© 1999 by The Society for Integrative and Comparative Biology
Proteolytic Processes Underlying Molt-Induced Claw Muscle Atrophy in Decapod Crustaceans1
Department of Biology, Cell and Molecular Biology Program, and Program in Molecular, Cellular and Integrative Neurosciences, Colorado State University Fort Collins, Colorado 8052
Correspondence: 2E-mail: don{at}lamar.ColoState.edu
The claw muscles of large-clawed decapod crustaceans undergo a programmed atrophy in preparation for molting, or ecdysis.
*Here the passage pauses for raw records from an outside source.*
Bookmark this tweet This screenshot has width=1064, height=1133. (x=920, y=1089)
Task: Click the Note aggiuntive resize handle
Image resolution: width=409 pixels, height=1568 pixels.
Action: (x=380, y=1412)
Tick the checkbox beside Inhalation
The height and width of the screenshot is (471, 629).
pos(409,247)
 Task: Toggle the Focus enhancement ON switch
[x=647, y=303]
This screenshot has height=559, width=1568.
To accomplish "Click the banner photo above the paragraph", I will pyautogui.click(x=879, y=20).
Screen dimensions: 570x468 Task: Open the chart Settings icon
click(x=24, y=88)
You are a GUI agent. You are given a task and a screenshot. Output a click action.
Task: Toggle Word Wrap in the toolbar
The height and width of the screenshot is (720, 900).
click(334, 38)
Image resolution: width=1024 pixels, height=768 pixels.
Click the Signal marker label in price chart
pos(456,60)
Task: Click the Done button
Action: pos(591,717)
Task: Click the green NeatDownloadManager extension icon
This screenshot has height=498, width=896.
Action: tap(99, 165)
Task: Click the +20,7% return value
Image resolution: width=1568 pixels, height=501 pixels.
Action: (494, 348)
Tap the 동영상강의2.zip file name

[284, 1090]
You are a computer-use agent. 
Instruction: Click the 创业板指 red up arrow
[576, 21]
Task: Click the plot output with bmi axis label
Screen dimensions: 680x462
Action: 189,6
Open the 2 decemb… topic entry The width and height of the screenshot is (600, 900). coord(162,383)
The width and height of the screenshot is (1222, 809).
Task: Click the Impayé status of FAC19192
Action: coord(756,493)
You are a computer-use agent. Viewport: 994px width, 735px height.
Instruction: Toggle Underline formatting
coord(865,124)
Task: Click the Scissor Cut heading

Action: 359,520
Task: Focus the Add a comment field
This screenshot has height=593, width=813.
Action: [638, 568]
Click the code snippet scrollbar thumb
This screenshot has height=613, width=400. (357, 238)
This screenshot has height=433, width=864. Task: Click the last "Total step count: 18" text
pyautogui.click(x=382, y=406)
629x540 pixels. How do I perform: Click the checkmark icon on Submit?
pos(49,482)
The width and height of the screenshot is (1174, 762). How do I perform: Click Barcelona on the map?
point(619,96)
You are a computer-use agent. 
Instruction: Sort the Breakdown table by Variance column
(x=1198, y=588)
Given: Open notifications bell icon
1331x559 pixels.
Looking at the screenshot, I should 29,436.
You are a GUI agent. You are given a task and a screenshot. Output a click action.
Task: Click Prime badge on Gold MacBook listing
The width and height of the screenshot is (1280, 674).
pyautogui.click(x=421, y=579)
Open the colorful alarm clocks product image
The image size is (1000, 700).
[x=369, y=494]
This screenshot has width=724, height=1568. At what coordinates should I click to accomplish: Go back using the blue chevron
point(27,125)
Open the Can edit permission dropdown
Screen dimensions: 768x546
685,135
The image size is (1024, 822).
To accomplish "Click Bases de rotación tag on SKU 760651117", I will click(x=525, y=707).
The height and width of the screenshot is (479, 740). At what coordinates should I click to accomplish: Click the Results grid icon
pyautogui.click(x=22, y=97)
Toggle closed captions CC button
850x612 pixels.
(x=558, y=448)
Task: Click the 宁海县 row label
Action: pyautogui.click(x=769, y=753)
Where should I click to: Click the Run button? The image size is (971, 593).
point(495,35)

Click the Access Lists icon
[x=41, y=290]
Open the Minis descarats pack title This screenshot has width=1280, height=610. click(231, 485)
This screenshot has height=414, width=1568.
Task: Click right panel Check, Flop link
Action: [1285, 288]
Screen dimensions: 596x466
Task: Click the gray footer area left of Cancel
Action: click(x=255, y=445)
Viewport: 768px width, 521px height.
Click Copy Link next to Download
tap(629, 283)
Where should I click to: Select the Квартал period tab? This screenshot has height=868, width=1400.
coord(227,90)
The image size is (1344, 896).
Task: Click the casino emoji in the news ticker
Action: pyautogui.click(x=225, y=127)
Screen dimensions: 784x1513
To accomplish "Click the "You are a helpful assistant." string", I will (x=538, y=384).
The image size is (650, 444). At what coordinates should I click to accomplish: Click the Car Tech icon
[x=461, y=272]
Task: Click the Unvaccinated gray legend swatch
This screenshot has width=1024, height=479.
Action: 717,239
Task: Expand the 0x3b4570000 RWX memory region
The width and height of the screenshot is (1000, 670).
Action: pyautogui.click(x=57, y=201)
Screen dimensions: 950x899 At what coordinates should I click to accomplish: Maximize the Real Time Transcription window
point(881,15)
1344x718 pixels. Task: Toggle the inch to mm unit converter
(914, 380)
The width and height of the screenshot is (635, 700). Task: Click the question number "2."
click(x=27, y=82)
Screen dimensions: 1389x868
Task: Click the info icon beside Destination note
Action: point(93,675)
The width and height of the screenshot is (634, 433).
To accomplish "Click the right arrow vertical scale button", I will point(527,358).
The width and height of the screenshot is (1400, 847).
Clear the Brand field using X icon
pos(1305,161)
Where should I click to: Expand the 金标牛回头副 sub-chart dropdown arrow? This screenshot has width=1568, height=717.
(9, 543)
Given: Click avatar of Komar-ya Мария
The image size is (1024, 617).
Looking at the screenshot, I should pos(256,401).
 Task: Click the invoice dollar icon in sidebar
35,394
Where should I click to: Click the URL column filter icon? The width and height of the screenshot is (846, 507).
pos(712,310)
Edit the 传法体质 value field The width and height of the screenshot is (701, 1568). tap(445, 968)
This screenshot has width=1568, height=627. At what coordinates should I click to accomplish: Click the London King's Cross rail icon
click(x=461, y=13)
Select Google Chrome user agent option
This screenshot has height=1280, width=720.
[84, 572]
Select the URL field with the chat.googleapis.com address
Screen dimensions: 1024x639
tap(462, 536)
This is mediated by five cytosolic proteinases organized into two proteolytic pathways: calcium-dependent and ubiquitin/proteasome-dependent. The calcium-dependent system consists of four calcium-dependent cysteine proteinases (CDPs I, IIa, IIb, and III; native masses 310, 125, 195, and 59 kDa, respectively) that completely degrade myofibrillar proteins and are activated in atrophic muscles. Immunological analysis shows that the active-site sequence in CDP IIa (60-kDa subunit mass) is similar to that in mammalian CDPs (calpains), and that CDP IIb is homologous to a calpain-like gene isolated from Drosophila cDNA libraries. Increased intracellullar Ca2+ stimulates proteolysis in situ, indicating CDPs play an important role in muscle protein catabolism. The ubiquitin/proteasome-dependent system involves the ATP-dependent conjugation of multi-ubiquitin chains to protein by ubiquitin-conjugating enzymes. This acts as a signal for substrate degradation by the 26S proteasome, a multi-subunit complex consisting of a 20S proteasome catalytic "core" and two PA700 (19S) regulatory complexes. Polyubiquitin mRNA, ubiquitin-protein conjugates, and 20S proteasome are elevated about 5-, 8-, and 2-fold, respectively, during atrophy. A heat-induced form of the 20S proteasome hydrolyzes myosin, troponin, and tropomyosin to large fragments in vitro. Biochemical studies identified the branched-chain amino acid-preferring (BrAAP) activity, one of six distinct catalytic components in the complex, as the activity that carries out these initial cleavages. These results indicate that the ubiquitin/proteasome pathway is involved, but its precise role remains to be resolved.